## begin Provided data

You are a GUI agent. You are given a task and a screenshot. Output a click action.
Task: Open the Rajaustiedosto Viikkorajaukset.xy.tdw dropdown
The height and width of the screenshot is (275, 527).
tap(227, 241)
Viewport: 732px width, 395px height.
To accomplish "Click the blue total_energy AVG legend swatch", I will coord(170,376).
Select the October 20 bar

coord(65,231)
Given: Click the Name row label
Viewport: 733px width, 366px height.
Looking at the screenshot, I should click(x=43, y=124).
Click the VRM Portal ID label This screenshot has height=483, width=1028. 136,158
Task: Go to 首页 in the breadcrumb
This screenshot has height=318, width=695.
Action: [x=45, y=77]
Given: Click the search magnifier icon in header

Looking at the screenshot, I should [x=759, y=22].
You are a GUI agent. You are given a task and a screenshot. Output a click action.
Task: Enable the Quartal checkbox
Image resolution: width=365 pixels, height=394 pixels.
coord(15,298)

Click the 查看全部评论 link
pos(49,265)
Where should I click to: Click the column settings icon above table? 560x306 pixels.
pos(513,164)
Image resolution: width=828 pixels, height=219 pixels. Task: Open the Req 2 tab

## end Provided data

Please lay out the entries from the line containing "Given: Click the Name row label" through the line containing "pos(513,164)" as a Markdown table with the columns Row and Line. Give each non-blank line its own numbered row.

| Row | Line |
|---|---|
| 1 | Given: Click the Name row label |
| 2 | Viewport: 733px width, 366px height. |
| 3 | Looking at the screenshot, I should click(x=43, y=124). |
| 4 | Click the VRM Portal ID label This screenshot has height=483, width=1028. 136,158 |
| 5 | Task: Go to 首页 in the breadcrumb |
| 6 | This screenshot has height=318, width=695. |
| 7 | Action: [x=45, y=77] |
| 8 | Given: Click the search magnifier icon in header |
| 9 | Looking at the screenshot, I should [x=759, y=22]. |
| 10 | You are a GUI agent. You are given a task and a screenshot. Output a click action. |
| 11 | Task: Enable the Quartal checkbox |
| 12 | Image resolution: width=365 pixels, height=394 pixels. |
| 13 | coord(15,298) |
| 14 | Click the 查看全部评论 link |
| 15 | pos(49,265) |
| 16 | Where should I click to: Click the column settings icon above table? 560x306 pixels. |
| 17 | pos(513,164) |